Pulmonary and functional hallmarks after SARS-CoV-2 infection across three WHO severity level-groups: an observational study

Collaborators, Affiliations

Pulmonary and functional hallmarks after SARS-CoV-2 infection across three WHO severity level-groups: an observational study

Patrícia Blau Margosian Conti et al. Front Med (Lausanne). .

Abstract

Background: The manifestations of severe acute respiratory syndrome coronavirus 2 (SARS-CoV-2) infection range from flu-like symptoms to severe lung disease. The consequences of this inflammatory process impact overall function, which can be detected through both short- to long-term assessments. This study aimed to assess the pulmonary functional and structural characteristics of post-SARS-CoV-2 infection in patients with mild/moderate, severe, and critical clinical presentations.

Methods: An observational, analytical, and cross-sectional study was conducted between 2020 and 2022, including participants with a confirmed diagnosis of coronavirus disease (COVID)-19, with mild/moderate (G1), severe (G2), and critical (G3) clinical presentations, all evaluated at least 3 months after acute infection.

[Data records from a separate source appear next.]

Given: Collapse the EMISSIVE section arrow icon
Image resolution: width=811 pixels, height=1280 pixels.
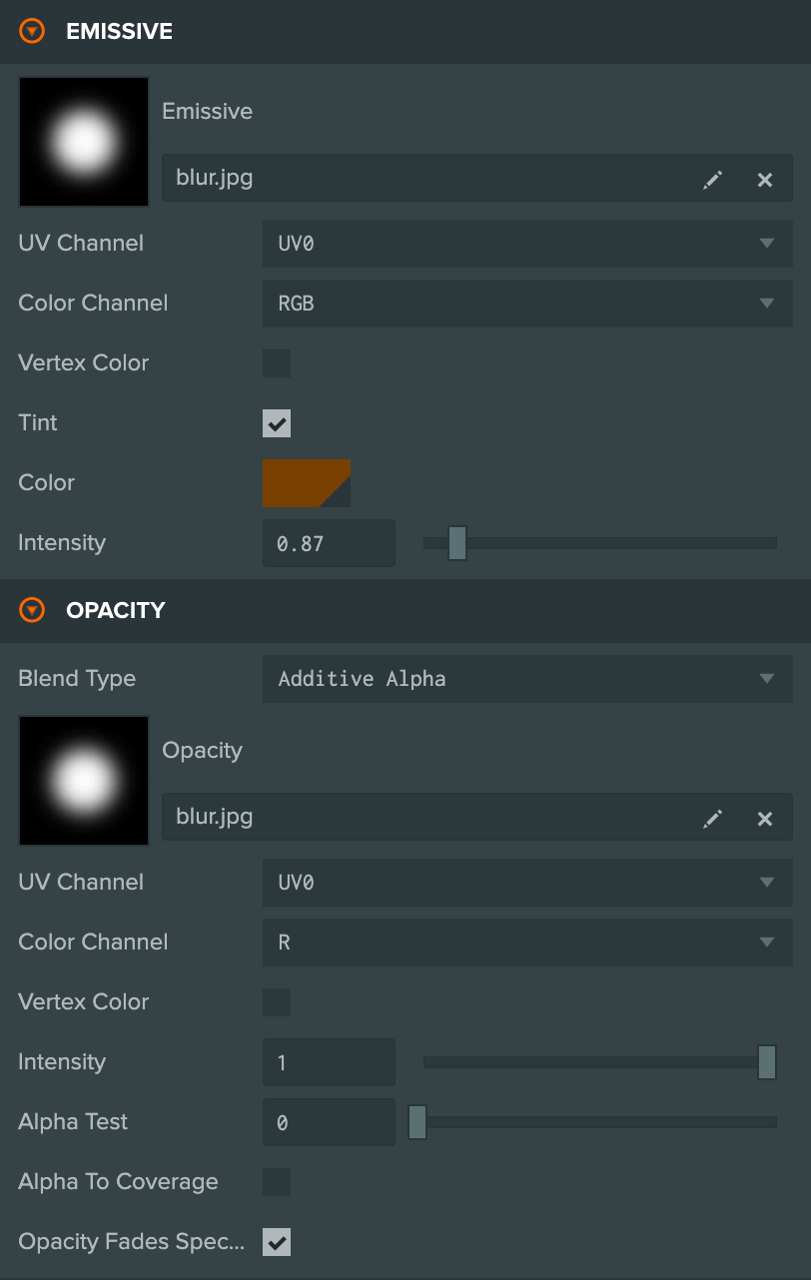Looking at the screenshot, I should point(33,32).

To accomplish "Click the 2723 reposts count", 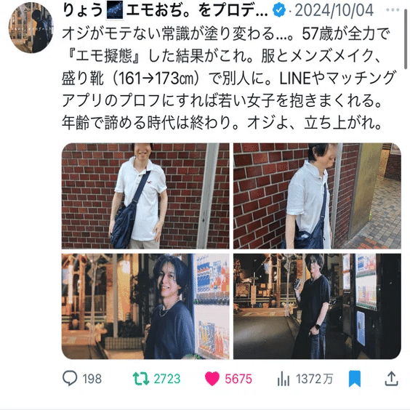I will (167, 379).
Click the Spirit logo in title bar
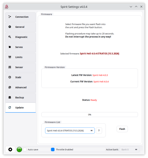148x158 pixels. coord(7,7)
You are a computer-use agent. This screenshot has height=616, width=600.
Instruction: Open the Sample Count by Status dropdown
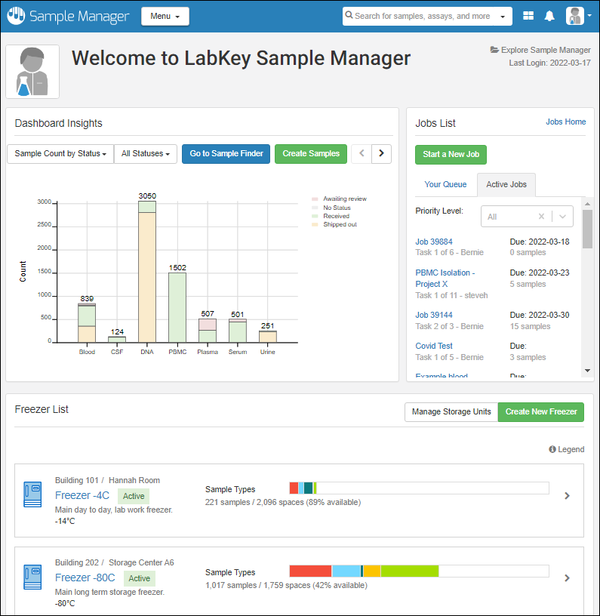60,154
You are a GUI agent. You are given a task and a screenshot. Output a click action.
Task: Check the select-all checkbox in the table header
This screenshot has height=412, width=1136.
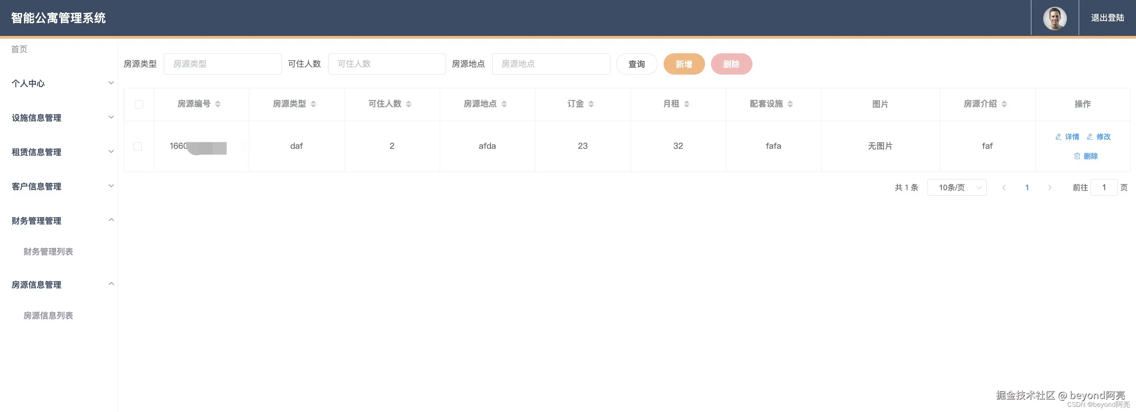click(x=139, y=104)
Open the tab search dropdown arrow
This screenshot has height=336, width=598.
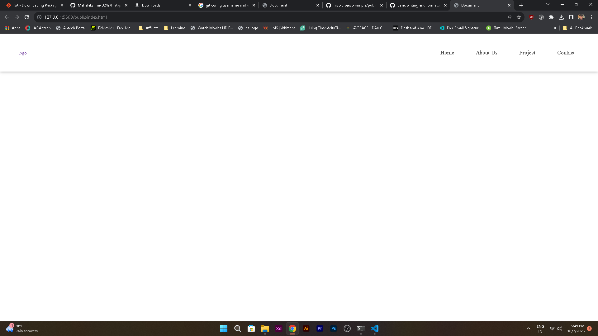point(548,5)
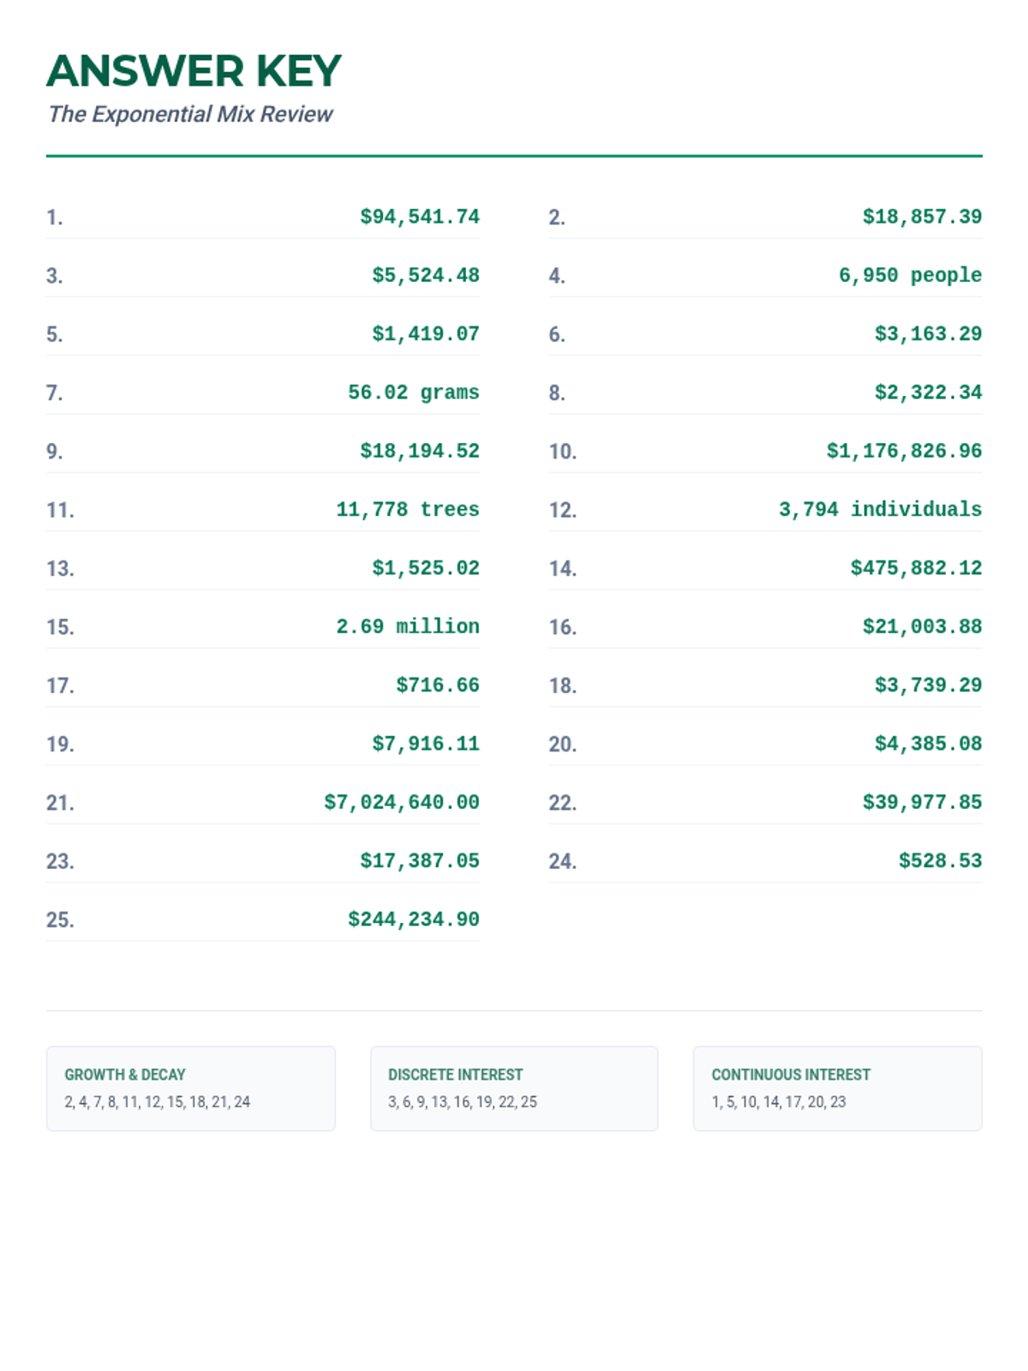Select the answer $528.53
Viewport: 1028px width, 1371px height.
pos(939,860)
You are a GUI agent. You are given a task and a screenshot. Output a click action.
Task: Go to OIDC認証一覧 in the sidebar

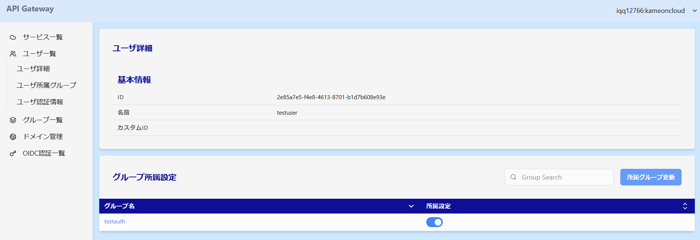44,153
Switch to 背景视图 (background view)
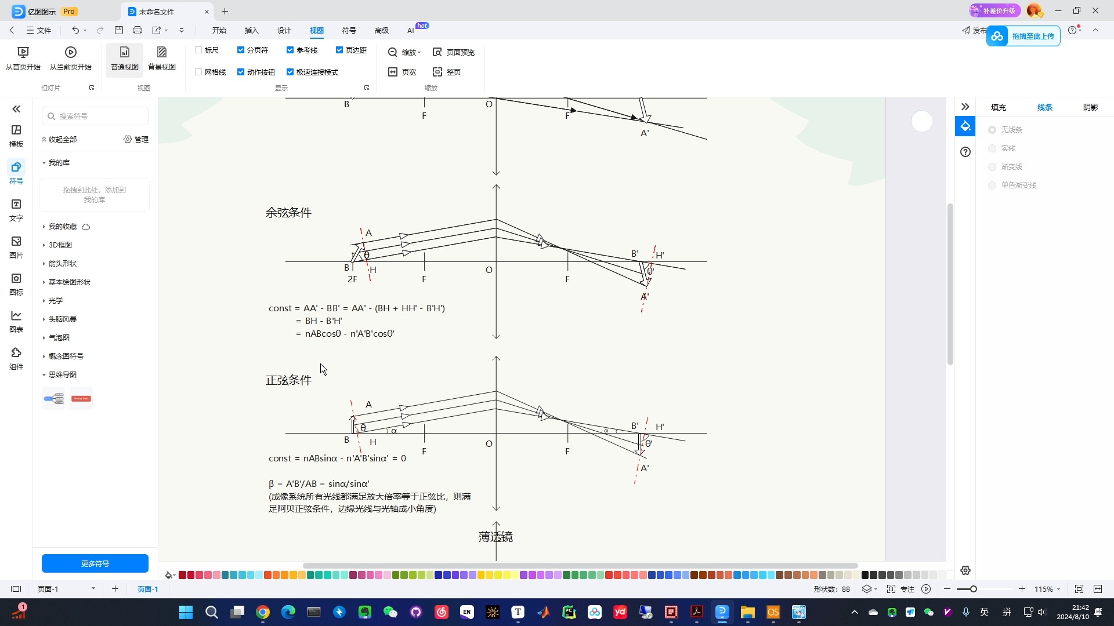The height and width of the screenshot is (626, 1114). coord(162,58)
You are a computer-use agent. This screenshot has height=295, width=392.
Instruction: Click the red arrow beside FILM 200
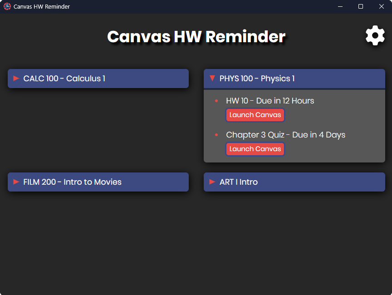(16, 182)
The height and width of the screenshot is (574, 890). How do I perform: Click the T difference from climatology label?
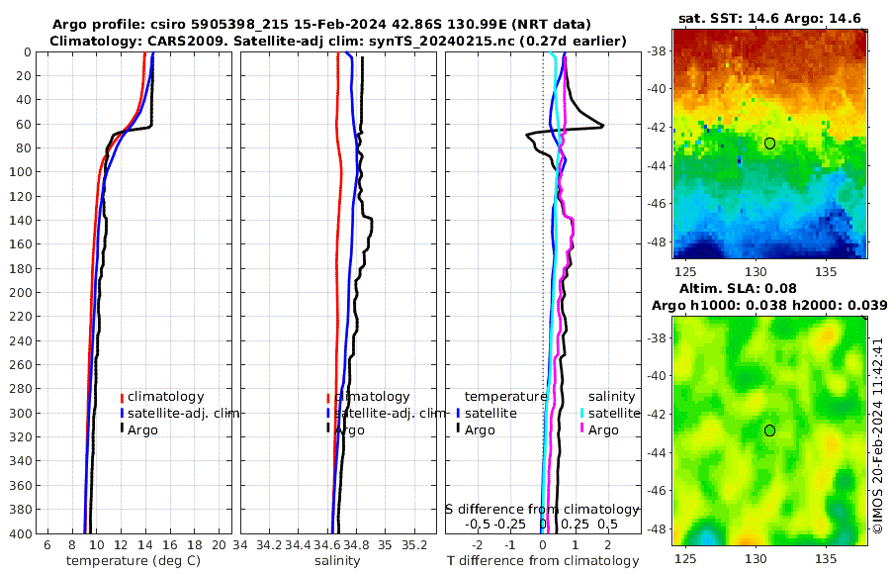543,561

Spirometry, impulse oscillometry, fractional exhaled nitric oxide (FeNO), chest computed tomography, the 6-min walk test (6MWT), hand grip strength, maximum inspiratory pressure, and maximum expiratory pressure were assessed.

Results: We enrolled 210 participants aged 18-70 years, 32.6% of whom were male, with older age observed in G3. The participants were grouped as follows: G1 (42.3%), G2 (25.7%), and G3 (31.9%). Percentage of predicted X5 differed between G1 and G2, being higher in G1. The percentage of predicted forced vital capacity (FVC) according to the Global Lung Function Initiative and its z-score were higher in G1. The FVC by Pereira was lower in G3 compared to G1. The percentage of predicted forced expiratory volume in 1 s (FEV1) by Pereira was also lower in G3. The Tiffeneau (FEV1/FVC) index was different among groups, increasing with disease severity. The percentage of predicted forced expiratory flow rate at 25-75% (FEF25-75%) of the FVC and FeNO were both higher in G2 than G1. Chest computed tomography revealed the presence of interstitial abnormalities, associated with disease severity. The respiratory muscle strength evaluation showed an association between higher maximum expiratory pressure values in G3 compared to G1, but no association with maximum inspiratory pressure was observed. The 6MWT distance covered decreased with increasing severity, with a lower percentage of predicted values in G3 compared to G1. The right-hand grip strength was also lower in G3 compared to G1.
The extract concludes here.